• _Exercise description_: Return each line below holding the string "width".

┌─ Input for this task

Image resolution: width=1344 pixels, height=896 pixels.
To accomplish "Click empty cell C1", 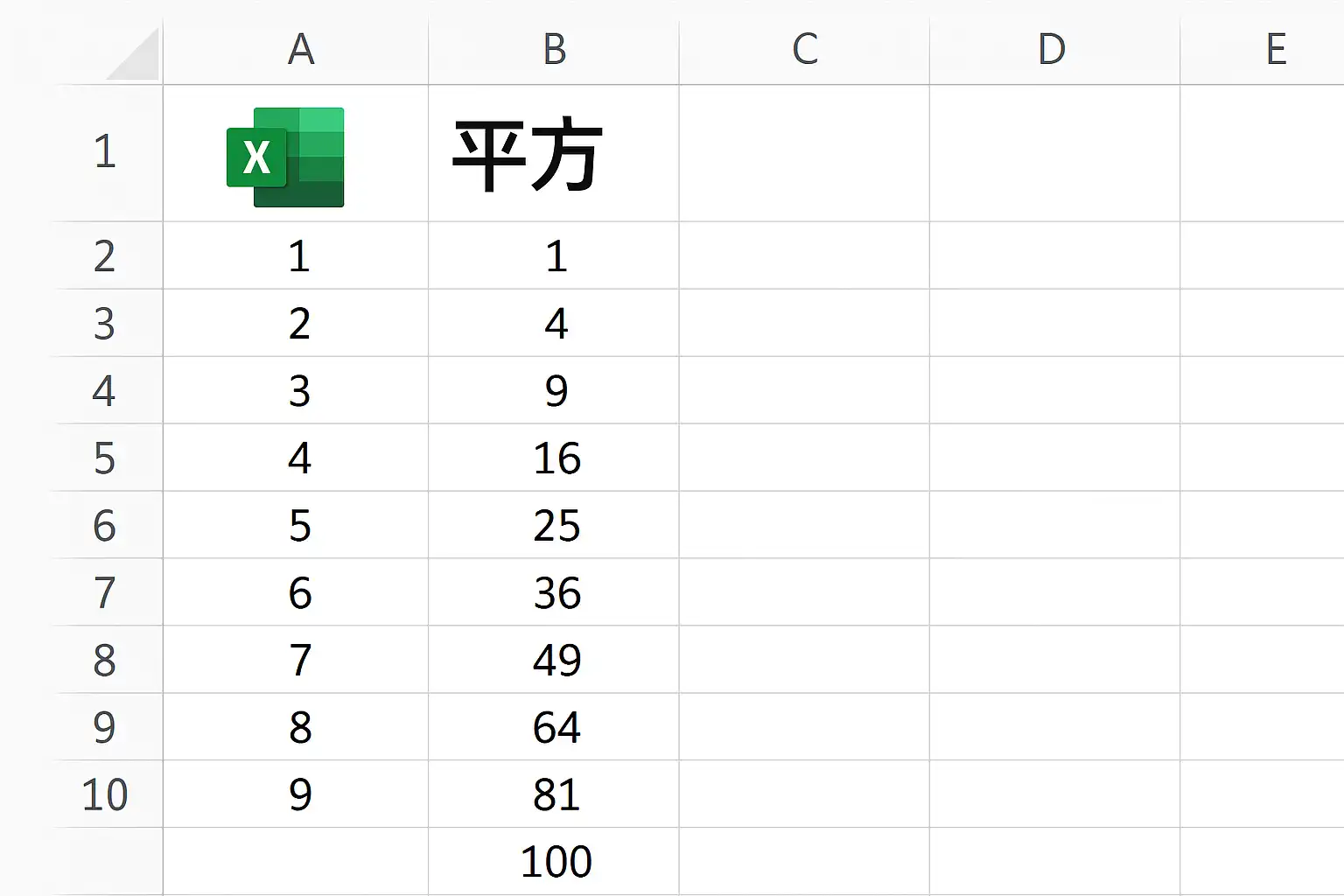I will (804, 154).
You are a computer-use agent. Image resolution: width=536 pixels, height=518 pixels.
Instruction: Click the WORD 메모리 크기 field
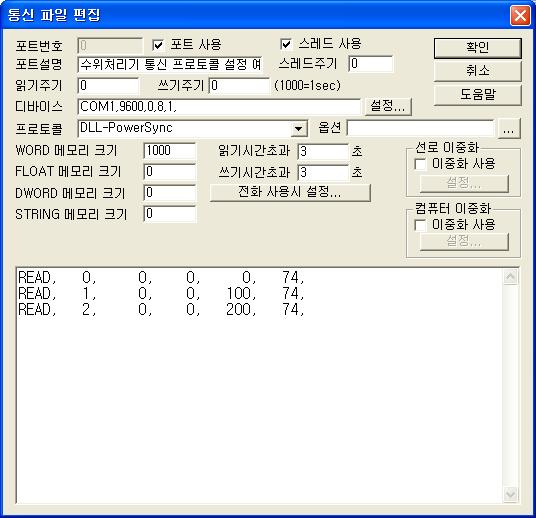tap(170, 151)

└─

• _Response_:
Image resolution: width=1344 pixels, height=896 pixels.
You are a computer-use agent. Image resolution: width=536 pixels, height=518 pixels.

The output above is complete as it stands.